• TASK MATERIAL
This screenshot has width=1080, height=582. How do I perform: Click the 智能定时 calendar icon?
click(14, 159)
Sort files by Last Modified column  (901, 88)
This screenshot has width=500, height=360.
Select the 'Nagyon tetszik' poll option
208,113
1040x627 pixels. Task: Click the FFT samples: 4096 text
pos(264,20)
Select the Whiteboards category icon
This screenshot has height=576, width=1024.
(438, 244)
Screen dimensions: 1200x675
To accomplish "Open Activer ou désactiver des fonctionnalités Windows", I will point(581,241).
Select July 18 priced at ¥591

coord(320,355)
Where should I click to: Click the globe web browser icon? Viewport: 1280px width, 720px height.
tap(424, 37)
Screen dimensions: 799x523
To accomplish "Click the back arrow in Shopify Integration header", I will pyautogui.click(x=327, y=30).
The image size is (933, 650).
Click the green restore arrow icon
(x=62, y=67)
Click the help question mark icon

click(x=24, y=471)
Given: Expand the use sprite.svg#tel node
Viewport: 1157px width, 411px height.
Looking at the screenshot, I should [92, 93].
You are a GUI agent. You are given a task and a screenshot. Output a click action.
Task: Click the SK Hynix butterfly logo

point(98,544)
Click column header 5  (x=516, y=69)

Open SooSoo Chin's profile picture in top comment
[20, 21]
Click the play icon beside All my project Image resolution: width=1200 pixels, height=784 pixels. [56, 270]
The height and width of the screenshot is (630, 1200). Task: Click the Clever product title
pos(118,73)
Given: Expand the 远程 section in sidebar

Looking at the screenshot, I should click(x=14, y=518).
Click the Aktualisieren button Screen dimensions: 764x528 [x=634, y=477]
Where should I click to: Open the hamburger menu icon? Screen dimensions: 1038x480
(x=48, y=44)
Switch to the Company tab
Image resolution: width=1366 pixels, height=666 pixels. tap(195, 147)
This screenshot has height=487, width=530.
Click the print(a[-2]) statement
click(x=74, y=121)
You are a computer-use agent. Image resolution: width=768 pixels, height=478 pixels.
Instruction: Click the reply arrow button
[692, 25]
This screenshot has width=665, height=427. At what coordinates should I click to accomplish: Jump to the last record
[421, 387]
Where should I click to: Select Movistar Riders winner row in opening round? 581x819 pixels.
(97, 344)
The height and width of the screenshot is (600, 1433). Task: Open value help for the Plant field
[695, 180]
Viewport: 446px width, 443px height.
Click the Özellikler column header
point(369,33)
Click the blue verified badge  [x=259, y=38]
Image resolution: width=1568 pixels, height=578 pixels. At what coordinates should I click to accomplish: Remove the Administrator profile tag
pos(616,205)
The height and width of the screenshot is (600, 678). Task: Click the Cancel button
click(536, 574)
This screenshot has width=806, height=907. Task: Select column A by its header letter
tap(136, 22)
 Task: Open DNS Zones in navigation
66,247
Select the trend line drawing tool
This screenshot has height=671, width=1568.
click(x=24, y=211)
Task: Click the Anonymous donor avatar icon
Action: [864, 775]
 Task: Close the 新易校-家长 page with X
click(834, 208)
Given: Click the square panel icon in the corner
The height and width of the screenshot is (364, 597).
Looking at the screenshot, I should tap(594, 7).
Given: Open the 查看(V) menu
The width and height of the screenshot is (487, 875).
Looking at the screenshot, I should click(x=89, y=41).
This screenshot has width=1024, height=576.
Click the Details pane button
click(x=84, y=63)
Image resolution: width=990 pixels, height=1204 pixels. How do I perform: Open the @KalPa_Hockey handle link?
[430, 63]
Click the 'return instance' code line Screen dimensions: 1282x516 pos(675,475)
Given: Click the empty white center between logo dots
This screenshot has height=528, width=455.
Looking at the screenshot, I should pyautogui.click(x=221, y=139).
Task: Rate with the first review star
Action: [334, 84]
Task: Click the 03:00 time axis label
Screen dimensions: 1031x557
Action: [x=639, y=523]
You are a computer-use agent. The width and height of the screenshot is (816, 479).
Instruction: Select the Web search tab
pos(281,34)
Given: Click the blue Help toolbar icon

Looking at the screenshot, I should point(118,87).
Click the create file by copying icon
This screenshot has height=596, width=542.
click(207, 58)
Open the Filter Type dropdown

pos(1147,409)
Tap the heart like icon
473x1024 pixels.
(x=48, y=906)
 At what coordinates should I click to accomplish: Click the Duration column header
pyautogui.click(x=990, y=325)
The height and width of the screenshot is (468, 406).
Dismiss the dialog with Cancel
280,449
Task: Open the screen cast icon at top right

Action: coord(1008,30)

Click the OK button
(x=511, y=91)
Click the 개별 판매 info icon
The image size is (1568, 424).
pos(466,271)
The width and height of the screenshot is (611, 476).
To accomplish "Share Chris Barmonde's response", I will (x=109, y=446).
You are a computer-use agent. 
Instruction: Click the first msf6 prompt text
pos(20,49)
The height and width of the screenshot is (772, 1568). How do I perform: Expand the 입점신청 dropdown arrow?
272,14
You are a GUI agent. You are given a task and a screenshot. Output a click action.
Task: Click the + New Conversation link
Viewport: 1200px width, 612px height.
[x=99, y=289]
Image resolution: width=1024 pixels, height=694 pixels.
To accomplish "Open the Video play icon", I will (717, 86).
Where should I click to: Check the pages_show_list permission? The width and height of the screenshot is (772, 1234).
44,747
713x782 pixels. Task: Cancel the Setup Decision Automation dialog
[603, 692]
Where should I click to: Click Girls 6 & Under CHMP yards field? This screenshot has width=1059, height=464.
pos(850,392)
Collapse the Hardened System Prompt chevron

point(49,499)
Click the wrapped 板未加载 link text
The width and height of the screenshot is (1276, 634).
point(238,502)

• TASK OBJECTIVE
The answer must consist of every entry, set down exactly as given.

• OUTPUT FOR THIS TASK
This screenshot has width=1080, height=582. How do I perform: Click the 智能定时 calendar icon?
click(14, 159)
Sort files by Last Modified column  (901, 88)
This screenshot has width=500, height=360.
Select the 'Nagyon tetszik' poll option
208,113
1040x627 pixels. Task: Click the FFT samples: 4096 text
pos(264,20)
Select the Whiteboards category icon
This screenshot has height=576, width=1024.
(438, 244)
Screen dimensions: 1200x675
To accomplish "Open Activer ou désactiver des fonctionnalités Windows", I will point(581,241).
Select July 18 priced at ¥591

coord(320,355)
Where should I click to: Click the globe web browser icon? Viewport: 1280px width, 720px height.
tap(424, 37)
Screen dimensions: 799x523
To accomplish "Click the back arrow in Shopify Integration header", I will pyautogui.click(x=327, y=30).
The image size is (933, 650).
Click the green restore arrow icon
(x=62, y=67)
Click the help question mark icon

click(x=24, y=471)
Given: Expand the use sprite.svg#tel node
Viewport: 1157px width, 411px height.
Looking at the screenshot, I should [92, 93].
You are a GUI agent. You are given a task and a screenshot. Output a click action.
Task: Click the SK Hynix butterfly logo

point(98,544)
Click column header 5  (x=516, y=69)

Open SooSoo Chin's profile picture in top comment
[20, 21]
Click the play icon beside All my project Image resolution: width=1200 pixels, height=784 pixels. [56, 270]
The height and width of the screenshot is (630, 1200). Task: Click the Clever product title
pos(118,73)
Given: Expand the 远程 section in sidebar

Looking at the screenshot, I should click(x=14, y=518).
Click the Aktualisieren button Screen dimensions: 764x528 [x=634, y=477]
Where should I click to: Open the hamburger menu icon? Screen dimensions: 1038x480
(x=48, y=44)
Switch to the Company tab
Image resolution: width=1366 pixels, height=666 pixels. tap(195, 147)
This screenshot has height=487, width=530.
Click the print(a[-2]) statement
click(x=74, y=121)
You are a computer-use agent. Image resolution: width=768 pixels, height=478 pixels.
Instruction: Click the reply arrow button
[692, 25]
This screenshot has width=665, height=427. At what coordinates should I click to accomplish: Jump to the last record
[421, 387]
Where should I click to: Select Movistar Riders winner row in opening round? 581x819 pixels.
(97, 344)
The height and width of the screenshot is (600, 1433). Task: Open value help for the Plant field
[695, 180]
Viewport: 446px width, 443px height.
Click the Özellikler column header
point(369,33)
Click the blue verified badge  [x=259, y=38]
Image resolution: width=1568 pixels, height=578 pixels. At what coordinates should I click to accomplish: Remove the Administrator profile tag
pos(616,205)
The height and width of the screenshot is (600, 678). Task: Click the Cancel button
click(536, 574)
This screenshot has width=806, height=907. Task: Select column A by its header letter
tap(136, 22)
 Task: Open DNS Zones in navigation
66,247
Select the trend line drawing tool
This screenshot has height=671, width=1568.
click(x=24, y=211)
Task: Click the Anonymous donor avatar icon
Action: [864, 775]
 Task: Close the 新易校-家长 page with X
click(834, 208)
Given: Click the square panel icon in the corner
The height and width of the screenshot is (364, 597).
Looking at the screenshot, I should tap(594, 7).
Given: Open the 查看(V) menu
The width and height of the screenshot is (487, 875).
Looking at the screenshot, I should click(x=89, y=41).
This screenshot has width=1024, height=576.
Click the Details pane button
click(x=84, y=63)
Image resolution: width=990 pixels, height=1204 pixels. How do I perform: Open the @KalPa_Hockey handle link?
[430, 63]
Click the 'return instance' code line Screen dimensions: 1282x516 pos(675,475)
Given: Click the empty white center between logo dots
This screenshot has height=528, width=455.
Looking at the screenshot, I should pyautogui.click(x=221, y=139).
Task: Rate with the first review star
Action: [334, 84]
Task: Click the 03:00 time axis label
Screen dimensions: 1031x557
Action: [x=639, y=523]
You are a computer-use agent. The width and height of the screenshot is (816, 479).
Instruction: Select the Web search tab
pos(281,34)
Given: Click the blue Help toolbar icon

Looking at the screenshot, I should point(118,87).
Click the create file by copying icon
This screenshot has height=596, width=542.
click(207, 58)
Open the Filter Type dropdown

pos(1147,409)
Tap the heart like icon
473x1024 pixels.
(x=48, y=906)
 At what coordinates should I click to accomplish: Click the Duration column header
pyautogui.click(x=990, y=325)
The height and width of the screenshot is (468, 406).
Dismiss the dialog with Cancel
280,449
Task: Open the screen cast icon at top right

Action: coord(1008,30)

Click the OK button
(x=511, y=91)
Click the 개별 판매 info icon
The image size is (1568, 424).
pos(466,271)
The width and height of the screenshot is (611, 476).
To accomplish "Share Chris Barmonde's response", I will (x=109, y=446).
You are a computer-use agent. 
Instruction: Click the first msf6 prompt text
pos(20,49)
The height and width of the screenshot is (772, 1568). How do I perform: Expand the 입점신청 dropdown arrow?
272,14
You are a GUI agent. You are given a task and a screenshot. Output a click action.
Task: Click the + New Conversation link
Viewport: 1200px width, 612px height.
[x=99, y=289]
Image resolution: width=1024 pixels, height=694 pixels.
To accomplish "Open the Video play icon", I will (717, 86).
Where should I click to: Check the pages_show_list permission? The width and height of the screenshot is (772, 1234).
44,747
713x782 pixels. Task: Cancel the Setup Decision Automation dialog
[603, 692]
Where should I click to: Click Girls 6 & Under CHMP yards field? This screenshot has width=1059, height=464.
pos(850,392)
Collapse the Hardened System Prompt chevron

point(49,499)
Click the wrapped 板未加载 link text
The width and height of the screenshot is (1276, 634).
point(238,502)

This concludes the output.